Niewinne przedmioty codziennego użytku mogą nieść nieoczekiwane ryzyko. Choć balony z helem to popularny element dziecięcych urodzin, w jednym przypadku skończyło się to dramatycznie. Ta historia poruszyła tysiące osób.
Wciąż niejasne okoliczności tragedii
Do dramatycznego zdarzenia doszło w amerykańskim stanie Illinois. Sześcioletni Gunner Hyatt zmarł wkrótce po swoim przyjęciu urodzinowym. Wstępne ustalenia sugerują, że bezpośrednią przyczyną jego śmierci mogło być zatrucie helem lub uduszenie się balonem, który miał stanowić część dekoracji. Sprawę bada biuro koronera hrabstwa Wabash, które oczekuje na ostateczne wyniki toksykologiczne.
Eksperci ostrzegają: hel to nie zabawka
Choć hel bywa wykorzystywany w zabawie – np. do zmiany głosu – to kontakt z nim, zwłaszcza w niekontrolowanych warunkach, może skończyć się tragicznie. Koroner Shaun Keepes przestrzega przed bagatelizowaniem zagrożenia.
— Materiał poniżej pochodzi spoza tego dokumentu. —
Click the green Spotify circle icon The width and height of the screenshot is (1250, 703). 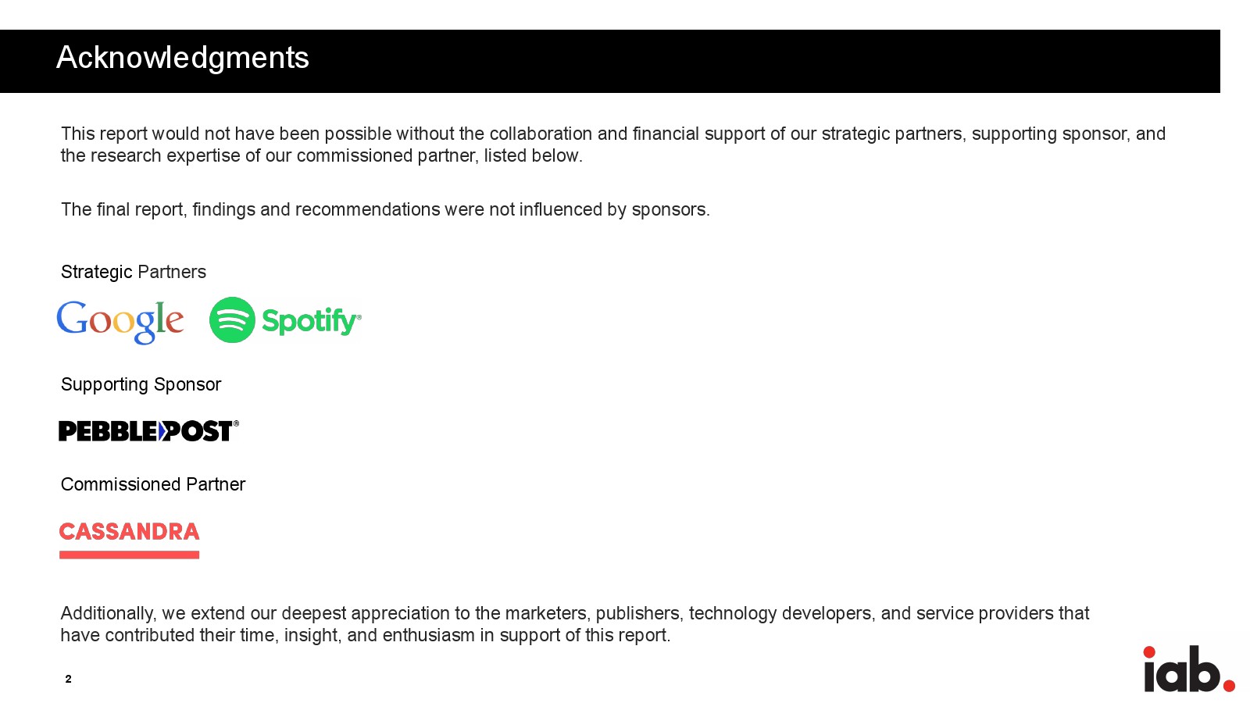(232, 320)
Jak tłumaczy, balony z helem mogą powodować nie tylko zatrucie gazem, ale również blokadę dróg oddechowych.
Tego rodzaju wypadki, choć rzadkie, powinny skłonić do refleksji wszystkich rodziców i organizatorów imprez dla dzieci.
Kim był Gunner Hyatt?
Chłopiec uczęszczał do przedszkola w Mount Carmel. Bliscy wspominają go jako pełnego życia, kochającego naturę i aktywność dziecko. Pasjonował się monster truckami, lubił grać w baseball i wędkować. Jak wspomniano w nekrologu, jego śmiech „rozjaśniał każdy pokój”.
Ciotka chłopca, Bethany Hyatt, napisała w mediach społecznościowych, że jego strata pozostawiła ogromną pustkę.
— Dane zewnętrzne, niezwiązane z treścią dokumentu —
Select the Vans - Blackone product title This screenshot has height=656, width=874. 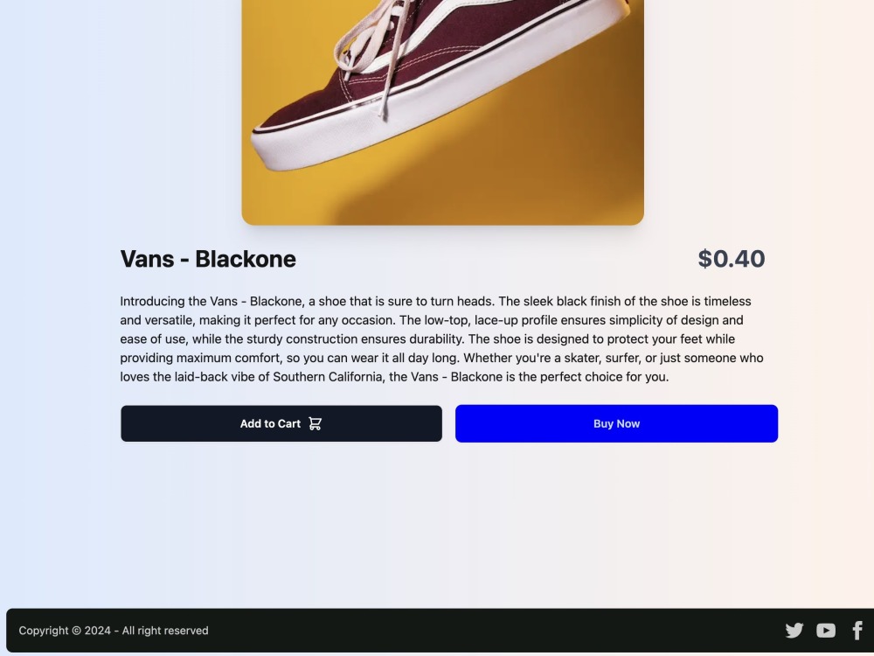[x=208, y=259]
"Dotknął tak wielu istnień w swoim krótkim czasie z nami" – dodała.
Wsparcie dla rodziny Gunnera
Bliscy chłopca uruchomili publiczną zbiórkę środków na portalu GoFundMe, by pomóc rodzinie w trudnym czasie po stracie dziecka. Zgromadzone fundusze mają zostać przeznaczone m.in. na pokrycie kosztów pogrzebu oraz codzienne potrzeby najbliższych. Inicjatywa spotkała się z szerokim odzewem społeczności lokalnej i internautów. Zbiórkę można znaleźć pod tym adresem: gofundme.com/f/supporting-gunners-family.
Balony z helem pod lupą
Choć są wszechobecne na imprezach i często wykorzystywane w celach dekoracyjnych, balony z helem mogą być bardziej ryzykowne, niż się wydaje. Tragedia z Illinois nie jest odosobnionym przypadkiem – eksperci apelują o zachowanie szczególnej ostrożności, zwłaszcza w kontaktach dzieci z balonami.
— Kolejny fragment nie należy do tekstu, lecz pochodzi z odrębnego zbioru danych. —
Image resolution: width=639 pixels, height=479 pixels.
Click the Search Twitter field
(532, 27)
Zabawa z helem – np. próba zmiany głosu przez jego wdychanie – może zakończyć się utratą przytomności, a w skrajnych przypadkach śmiercią. Szczególnie niebezpieczne są sytuacje, gdy dziecko próbuje samodzielnie manipulować balonem lub ma do niego długotrwały dostęp.
Jak bezpiecznie korzystać z balonów z helem?
Choć balony wypełnione helem są popularną ozdobą dziecięcych imprez, eksperci apelują o ostrożność. Oto kilka zasad, które mogą zapobiec tragedii:
-
Nigdy nie pozwalaj dzieciom wdychać helu – nawet niewielka ilość może prowadzić do niedotlenienia.
-
Balony powinny być zawsze pod nadzorem dorosłych, szczególnie po ich odwiązaniu lub pęknięciu.
-
Nie zostawiaj dzieci samych z balonami, zwłaszcza lateksowymi – mogą stanowić ryzyko zadławienia.
-
W przypadku kontaktu z helem i złego samopoczucia, niezwłocznie skontaktuj się z lekarzem.
-
Warto również porozmawiać z dzieckiem, czym jest hel i dlaczego jego wdychanie nie jest zabawą.
Z pozoru niewinne dekoracje mogą być potencjalnie groźne – odpowiedzialność i wiedza to klucz do bezpiecznej zabawy.